===== PAGE EXTRACT

« July 2008 | Main | October 2008 »

August 04, 2008

Sloppy programming

Hell, it seems that the Apple incident inspired me after all and I got our SBP2 bug down :-)

That was a tough nut to crack. The SBP2 driver was failing with a sample 4TB external hard drive, actually giving me a BSOD. However this was not a nice BSOD like most others. The kernel crashed because it detected a corrupt doubly linked list, and of course I had no idea where the corruption came from.

After cleaning up a lot of stuff I found the culprit... just by looking at the debug messages. We had a failed kernel mode sanity check that led to a buffer overrun. However the buffer was at the end of a struct thus overwriting the next struct and leading to crazy behaviour when the OTHER struct was getting used, much later on.

Anyway, to cut a long story short the buffer should be 16 bytes instead of 12 bytes. I changed that and looked carefully through the code, then stepped through the initialization code and all looked nice. Sure enough there was no crash any more, however nothing else worked either :-D

So I embarked on a journey to find what the heck could be causing this and here is my finding.

Suppose you have a struct like this:

struct ORB_DATA
{
// Some members here...

// At the VERY END of the ORB_DATA struct.
struct ORB_CMD orb;
};


NEVER, EVER ASSUME that:

(sizeof(ORB_DATA) - sizeof(ORB_CMD)) == FIELD_OFFSET(ORB_DATA, orb)

The compiler may align things as it sees fit, so just use FIELD_OFFSET and leave the neat tricks alone.

Have fun!
Dimitris Staikos

Blunders from Apple? No never!

==========

◆ THE PROBLEM
Reproduce verbatim the passage of the SBP2 bug post between "August 04, 2008" and "corruption came from.", inclusive.

===== MATERIAL SUPPLIED

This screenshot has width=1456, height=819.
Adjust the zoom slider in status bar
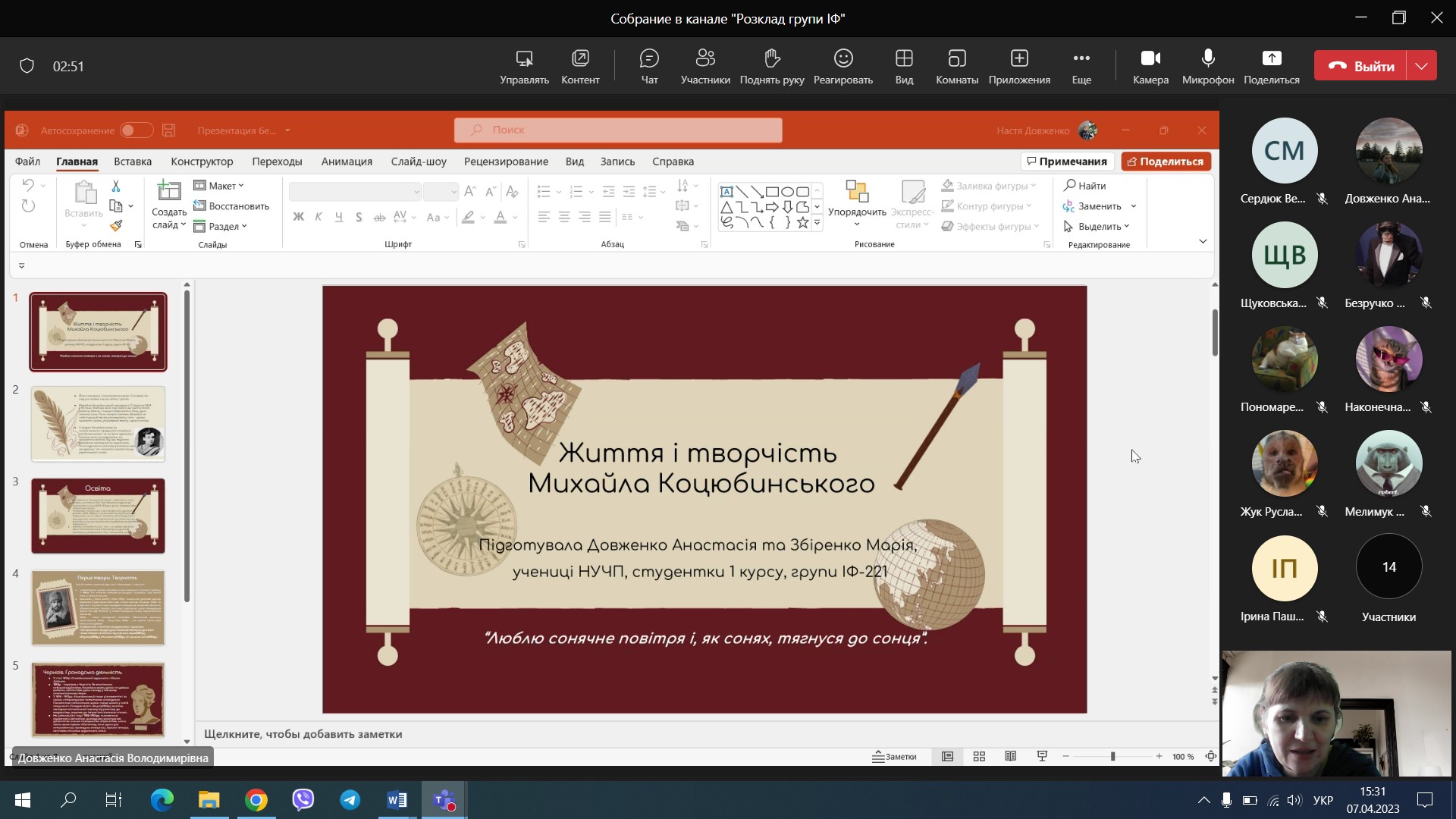click(x=1112, y=756)
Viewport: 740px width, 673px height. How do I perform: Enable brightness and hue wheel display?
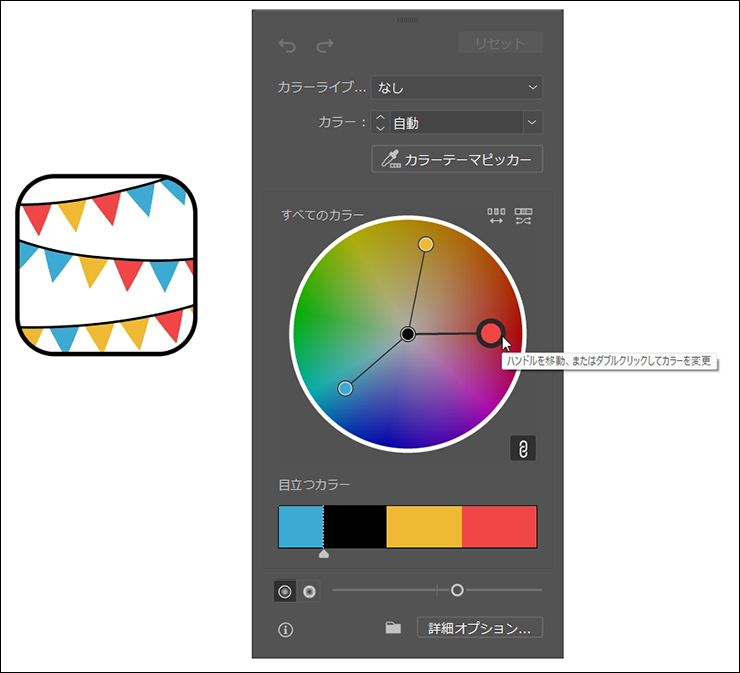pyautogui.click(x=309, y=592)
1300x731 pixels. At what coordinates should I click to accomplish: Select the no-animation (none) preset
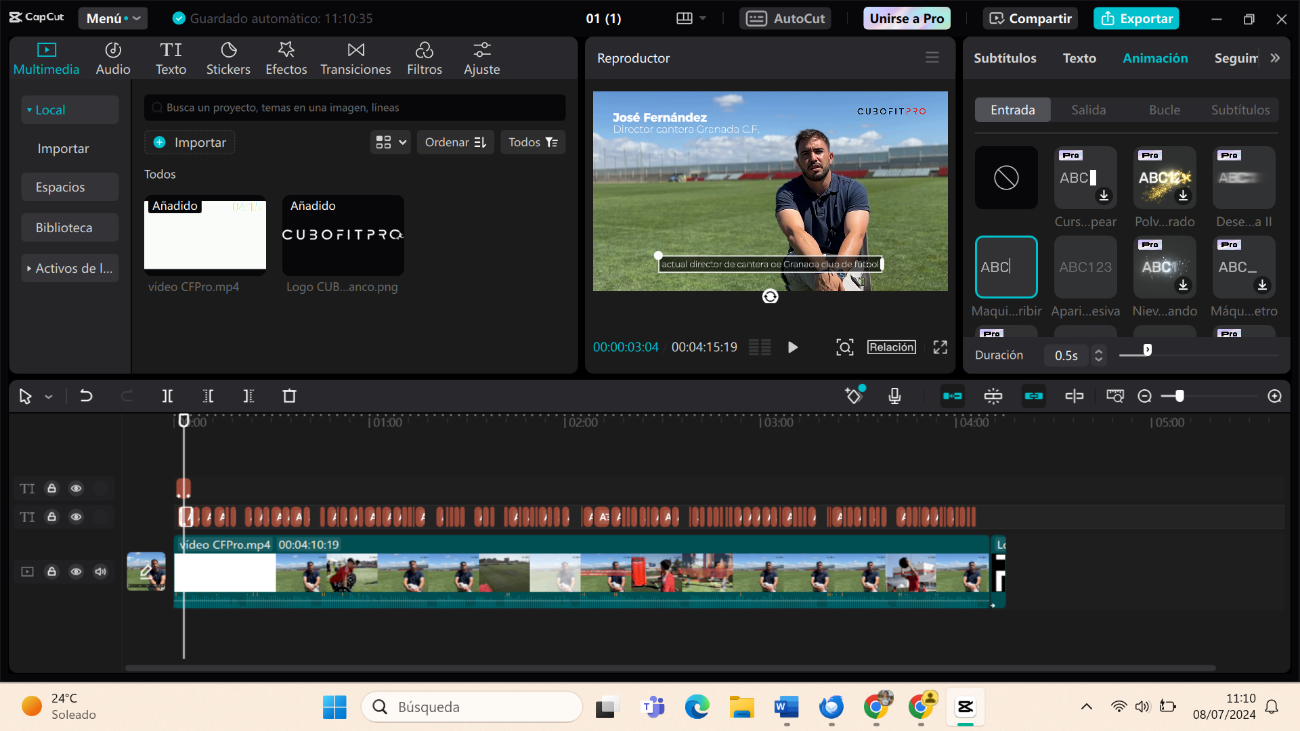pyautogui.click(x=1006, y=178)
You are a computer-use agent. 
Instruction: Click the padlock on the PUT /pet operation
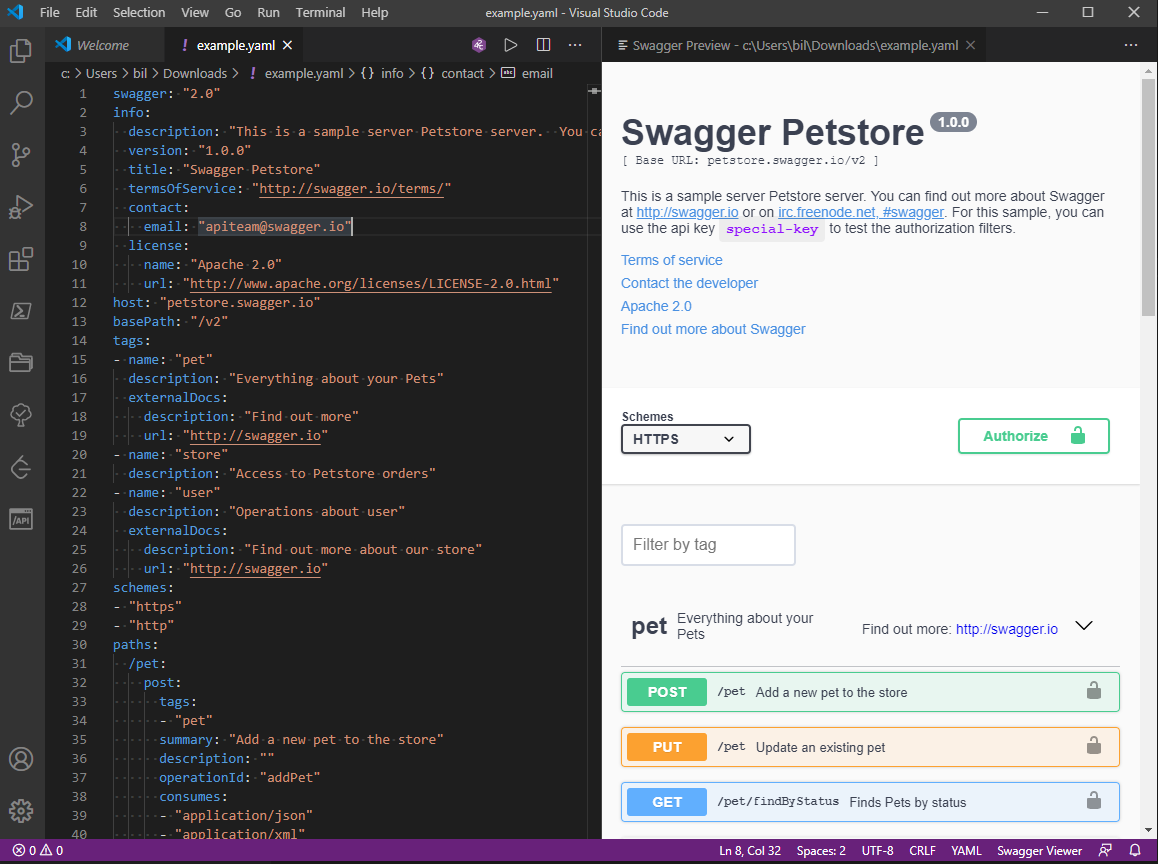1096,746
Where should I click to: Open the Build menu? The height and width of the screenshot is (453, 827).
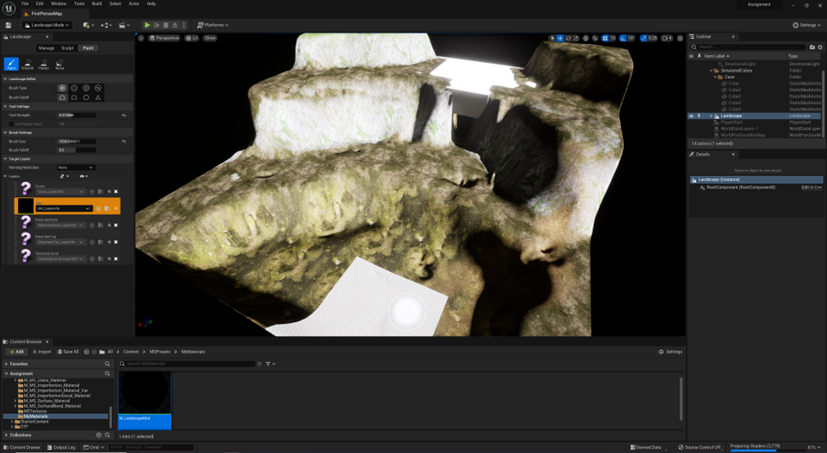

==========

◆ SOLVED EXERCISE
August 04, 2008

Sloppy programming

Hell, it seems that the Apple incident inspired me after all and I got our SBP2 bug down :-)

That was a tough nut to crack. The SBP2 driver was failing with a sample 4TB external hard drive, actually giving me a BSOD. However this was not a nice BSOD like most others. The kernel crashed because it detected a corrupt doubly linked list, and of course I had no idea where the corruption came from.